By comparison, state prison systems have largely focused on halting admissions and releasing only the most medically vulnerable, leading to negligible decreases in their populations. Since the pandemic started, the U.S. prison population has only decreased by about 5 percent.
The failure to implement meaningful changes becomes even more severe when we look at international examples. Not long after the start of the pandemic, France announced that it had decreased its prison population by close to 10,000 people, or 14 percent. And in March, Iran announced that it had temporarily freed 54,000 people from prison in an attempt to slow the virus.
Governors across the country should be taking the lead by granting clemency to those in our prison system who are elderly or suffer from serious medical conditions.

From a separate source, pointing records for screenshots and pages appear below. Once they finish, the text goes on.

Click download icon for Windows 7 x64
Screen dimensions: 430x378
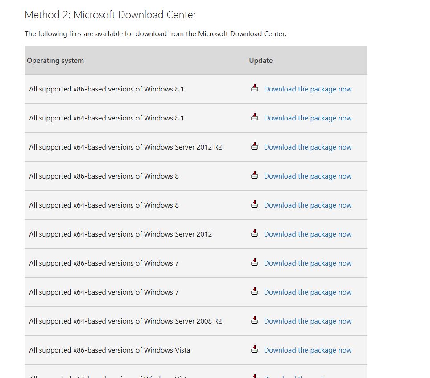(255, 291)
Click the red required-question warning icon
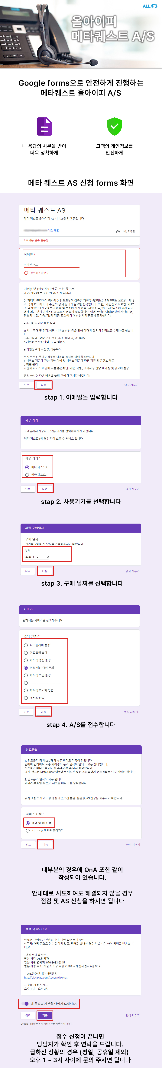Screen dimensions: 162x1068 pos(26,273)

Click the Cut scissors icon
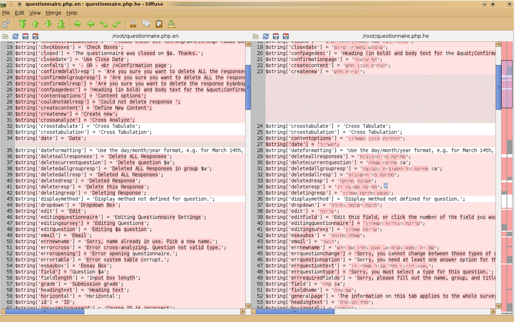tap(133, 24)
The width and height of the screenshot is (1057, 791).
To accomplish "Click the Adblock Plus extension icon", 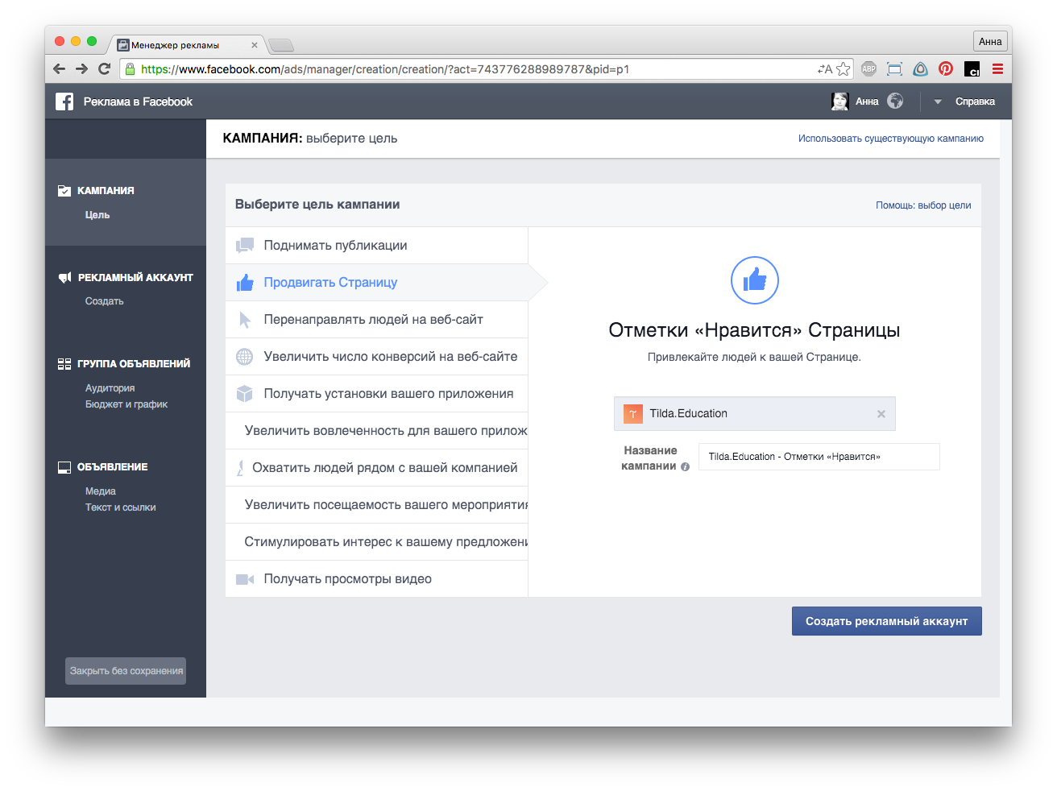I will (x=868, y=69).
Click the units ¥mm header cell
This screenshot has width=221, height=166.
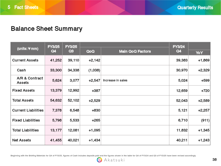pos(28,48)
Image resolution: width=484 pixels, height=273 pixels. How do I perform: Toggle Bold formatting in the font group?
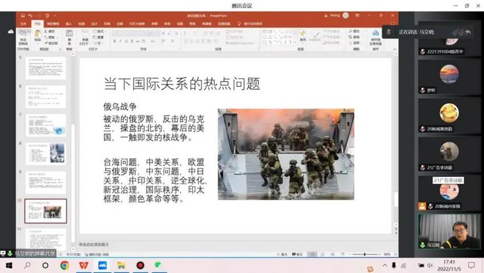tap(115, 41)
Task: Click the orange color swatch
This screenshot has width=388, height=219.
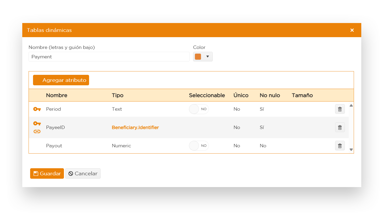Action: [198, 57]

Governors can also issue executive orders to offer additional merit time or credits to reduce prison sentences above and beyond “good-time” reductions. States can focus on increasing the parole rate of those who are eligible for release through parole, similar to how Michigan has attempted to decrease its state prison population by increasing the number of people paroled from state prisons by about 1,000 people per month. Lastly, and perhaps most importantly, state legislatures should pass legislation that would immediately get people out of prison. As of the end of the July, the only state that appears to have taken this step is New Jersey, whose legislature is close to approving a bill that would reduce the state’s prison population by close to 20 percent. Notably, this bill (with some exceptions), also extends to incarcerated individuals convicted of violent crimes.
Yet very few states are taking these steps to dramatically reduce their prison populations, and those that have, including California, have largely been slow to act. Additionally, while California’s plan to release 8,000 prisoners far surpasses what other states have promised, the releases would account for less than an 8 percent decrease of the entire state’s prison population. It is no surprise, then, that California received an F+ grade in the ACLU’s recent report on states’ responses to the pandemic with respect to criminal justice.

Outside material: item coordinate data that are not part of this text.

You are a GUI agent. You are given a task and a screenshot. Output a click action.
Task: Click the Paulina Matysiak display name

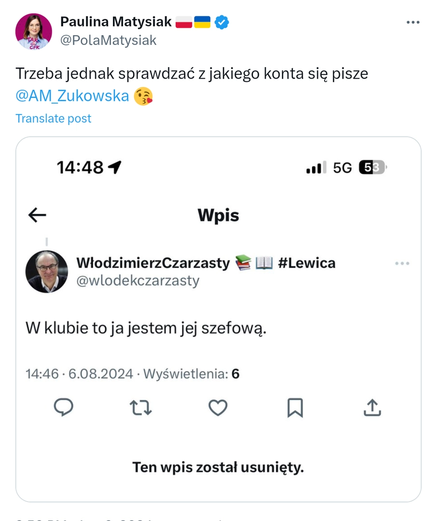click(116, 22)
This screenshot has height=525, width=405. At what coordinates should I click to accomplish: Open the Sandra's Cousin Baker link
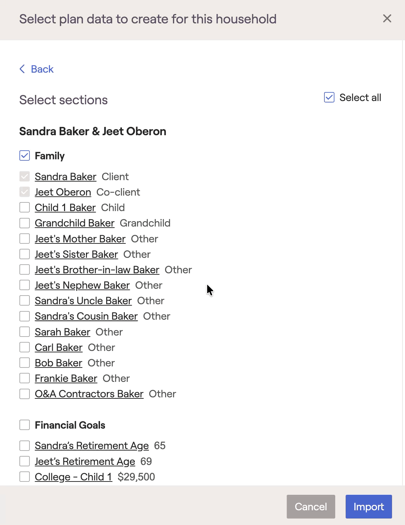click(86, 316)
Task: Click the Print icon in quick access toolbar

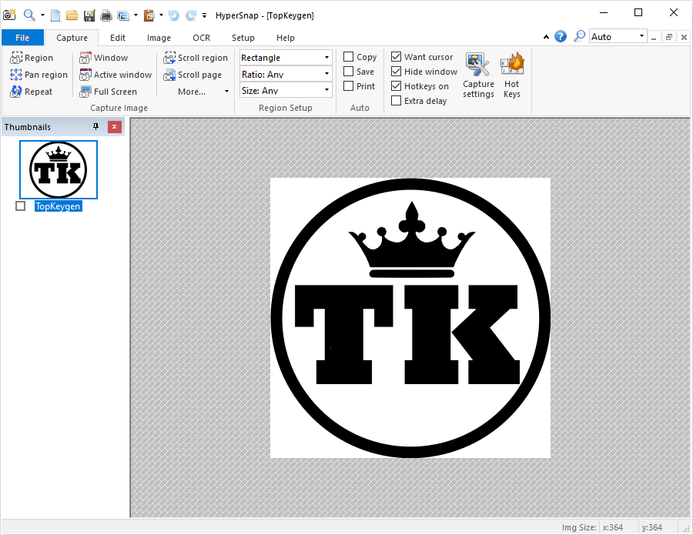Action: point(106,15)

States with rocketing Covid-19 rates overall are seeing a parallel disaster unfold in their prisons. At the beginning of the pandemic, Texas Gov. Greg Abbott rejected the possibility of prison releases, tweeting that “releasing dangerous criminals in the streets is not the solution.” Texas, which as of July 24 had one of the highest infection rates in the country, has reported at least 107 total deaths from Covid-19 in the Texas criminal justice system. By comparison, as of July 30, the Bureau of Prisons had reported 103 deaths in federal prisons.
By failing to act, Abbott has essentially sentenced those in and around Texas prisons to death. One of those victims was James Allen Smith, a 73-year old former teacher who was sentenced to prison for less than a year for driving while intoxicated. On June 11, he died in prison from Covid-19.

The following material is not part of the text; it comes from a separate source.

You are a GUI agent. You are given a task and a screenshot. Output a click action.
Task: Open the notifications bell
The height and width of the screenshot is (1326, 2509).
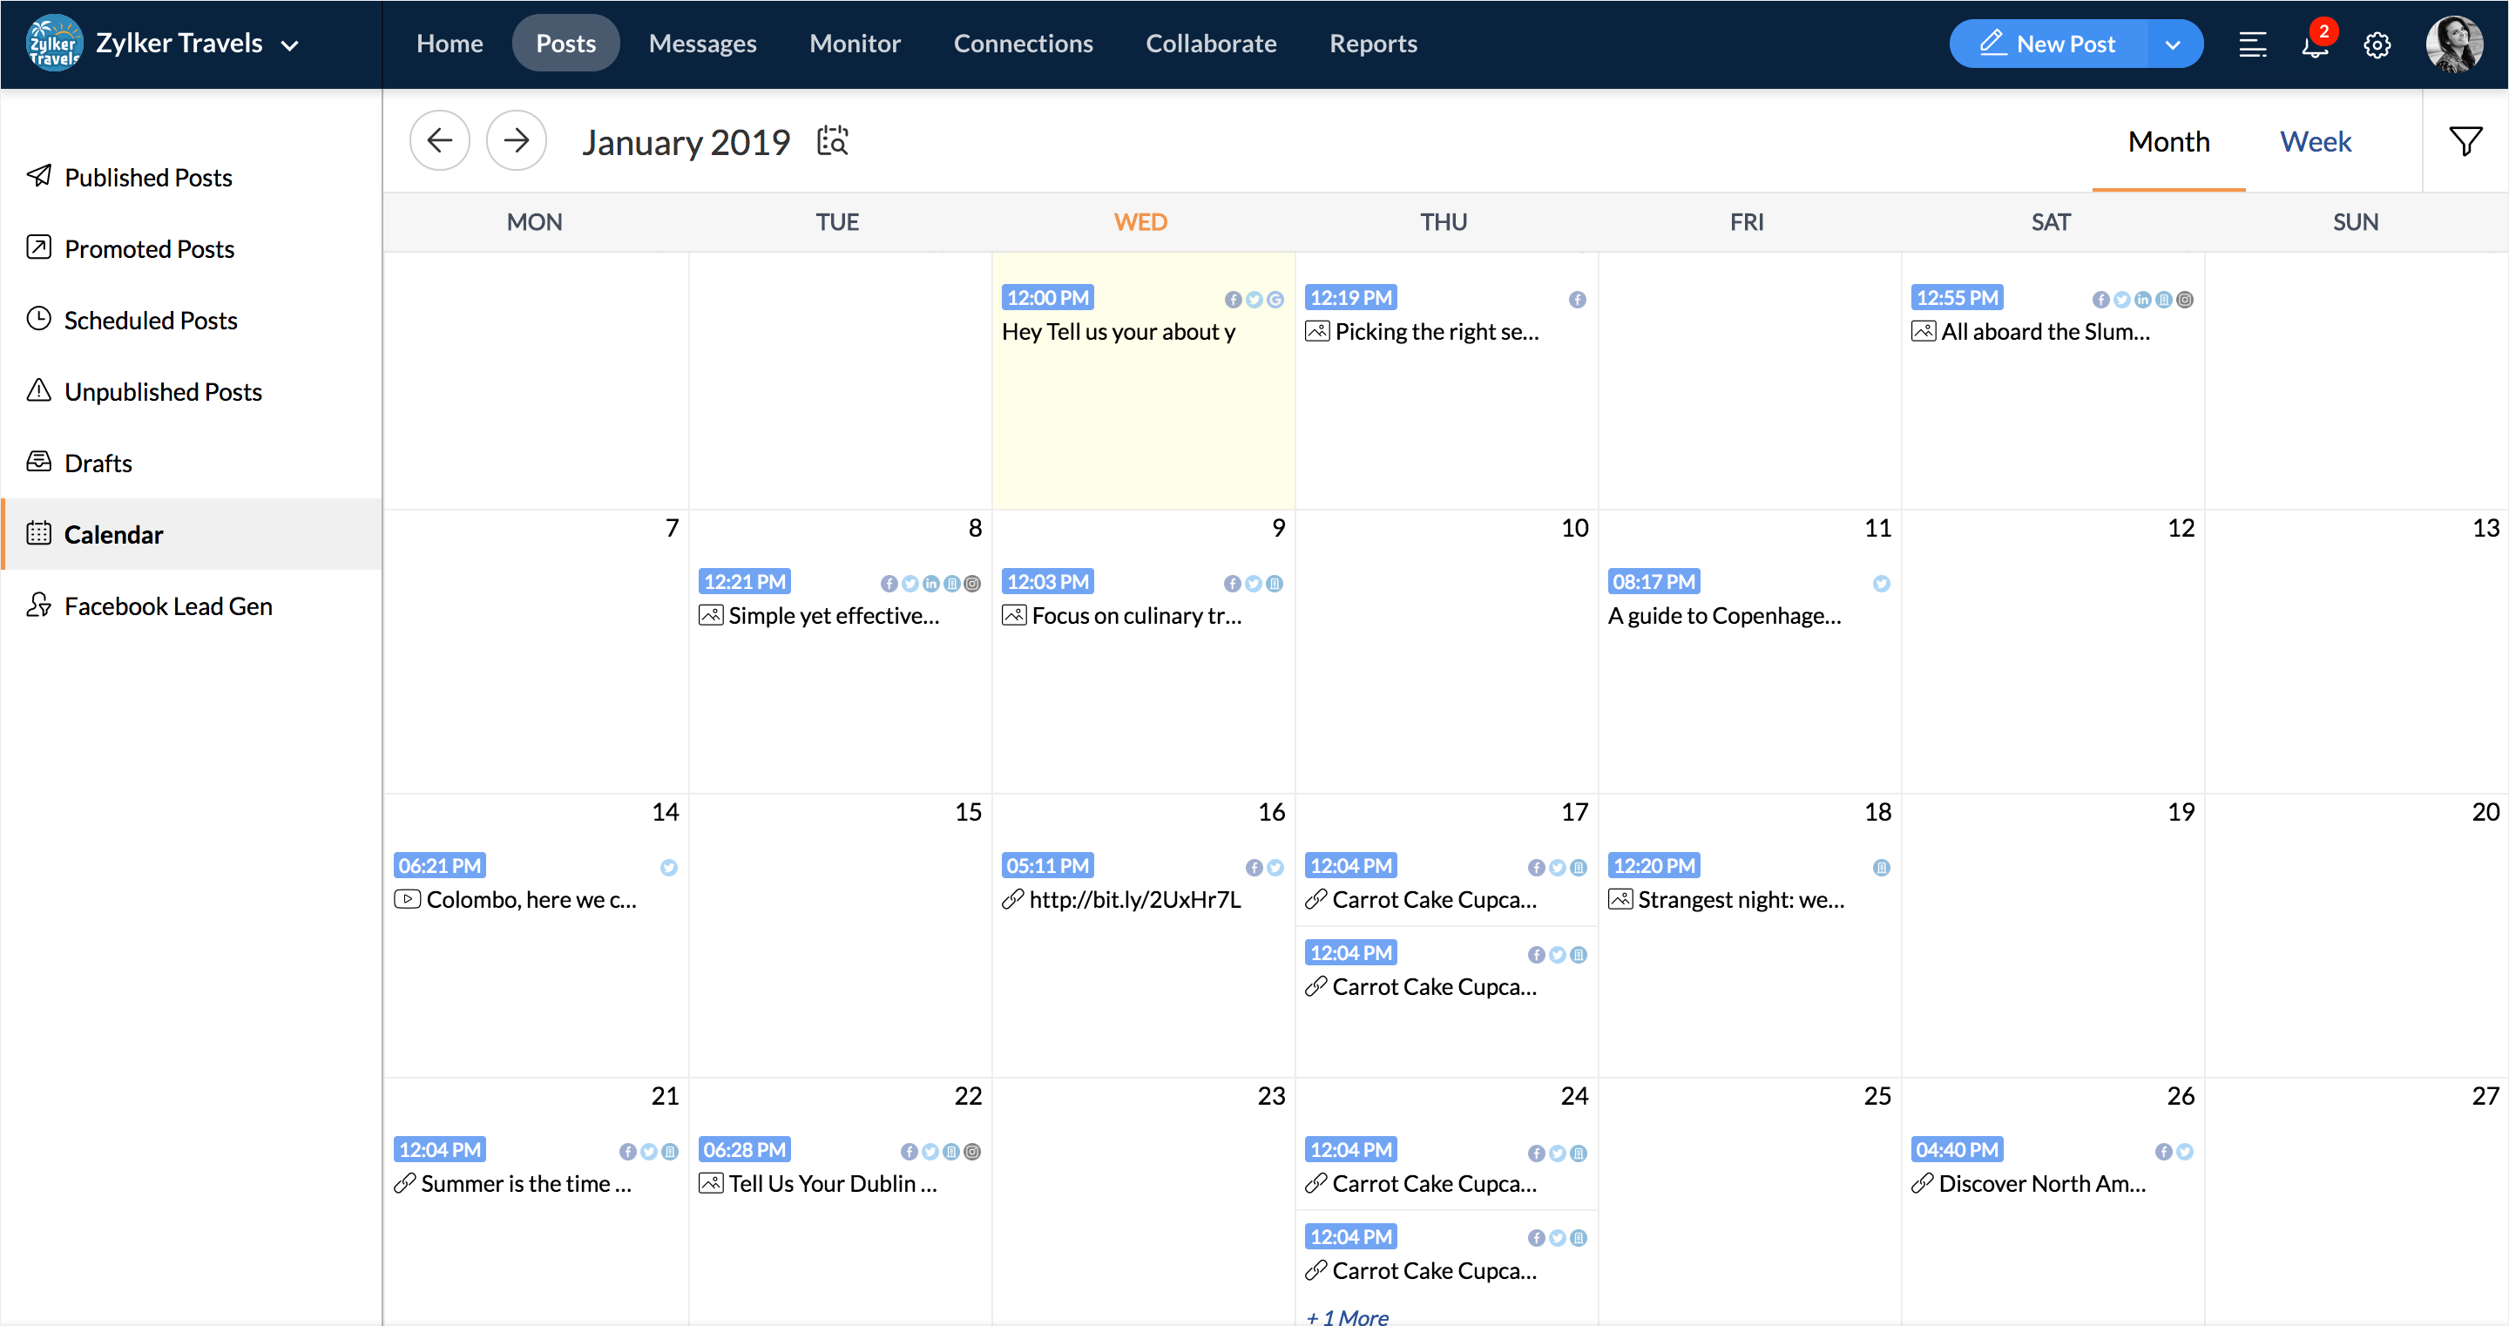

For every story like Smith’s, there are many more whose names we will never know. Unless something changes, we will continue to see our worst predictions play out in prisons around the country. Refusing to take steps to reduce prison populations is negligence at best and active obstruction at worst. We cannot sit by and watch Covid-19 become a death sentence in our nation’s prisons. The Russian novelist Fyodor Dostoevsky once wrote that “the degree of civilization in a society can be judged by entering its prisons.” By that measure, one would not think much of our society.